In their lunchtime meeting, councillors briefly discussed how some federal funding to tackle homelessness will be used. After just under 10 minutes, the meeting moved in camera – meaning its proceedings stopped being public – to deal with a heritage committee matter. The entire meeting, including the brief in-camera portion, wrapped up after 15 minutes.

The ongoing strike and lockout had not been on Monday’s agenda and was not added to it by any of those present.

Councillors’ Monday lunchtime meetings, known as Governance and Priorities Committee, ordinarily serve as a home for briefings and preliminary discussions ahead of formal decisions taken at evening full meetings.



Their durations vary considerably depending on the matters at hand: in the past three months, the public portions of GPC meetings have run for as long as three hours and as little as three minutes.

So far, the city’s primary spokesperson on its dispute with the unions has been city manager Sheila Bassi-Kellett. The voices of Yellowknife’s mayor and council have been heard less frequently.

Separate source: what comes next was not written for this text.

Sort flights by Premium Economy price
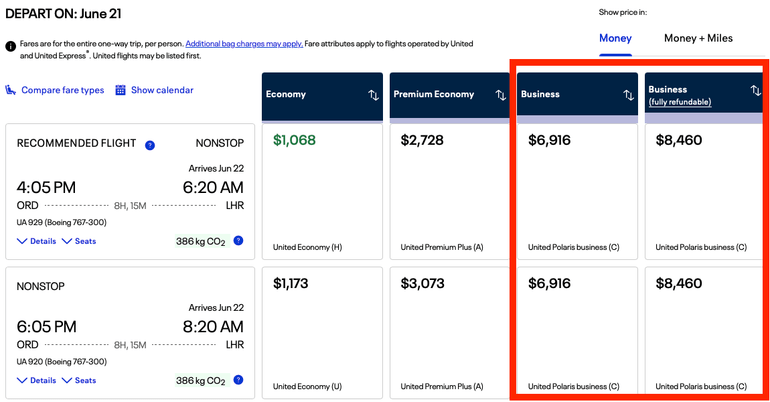This screenshot has width=770, height=402. pyautogui.click(x=501, y=95)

Several councillors who are also Union of Northern Workers members issued a joint statement when the union addressed a public letter to them last week, and one councillor, Cat McGurk, made a live radio appearance that briefly touched on the issue of the strike. Mayor Alty, who published a statement before the work stoppage commenced last week, has subsequently sought mostly to amplify statements issued by City Hall.

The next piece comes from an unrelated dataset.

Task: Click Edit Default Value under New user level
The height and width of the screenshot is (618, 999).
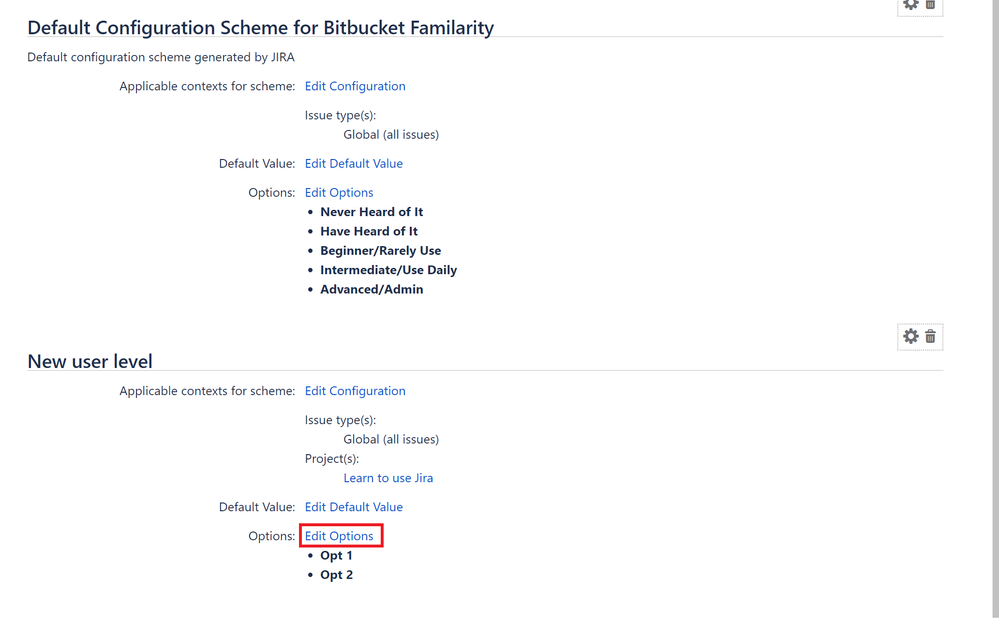Action: tap(354, 507)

Mediated talks between the unions and the city were expected to continue on Monday, though there was no update regarding those discussion as of 7pm.

The day’s second gathering of councillors, a full council meeting on Monday evening, took less than five minutes from start to finish – this time with councillors visible on the webcast, most appearing to be at home. Alty appeared in an office setting.

Labour relations did not form part of a relatively light agenda that touched on a tax arrears auction and the appointment of members to a homelessness advisory board.

Since the fall’s election, several councillors have turned to a previously little-used item that appears as standard on council agendas – members’ statements – to provide their views on topical issues.

However, during a pregnant pause left by Alty when that item was reached on Monday evening, no councillors took the opportunity.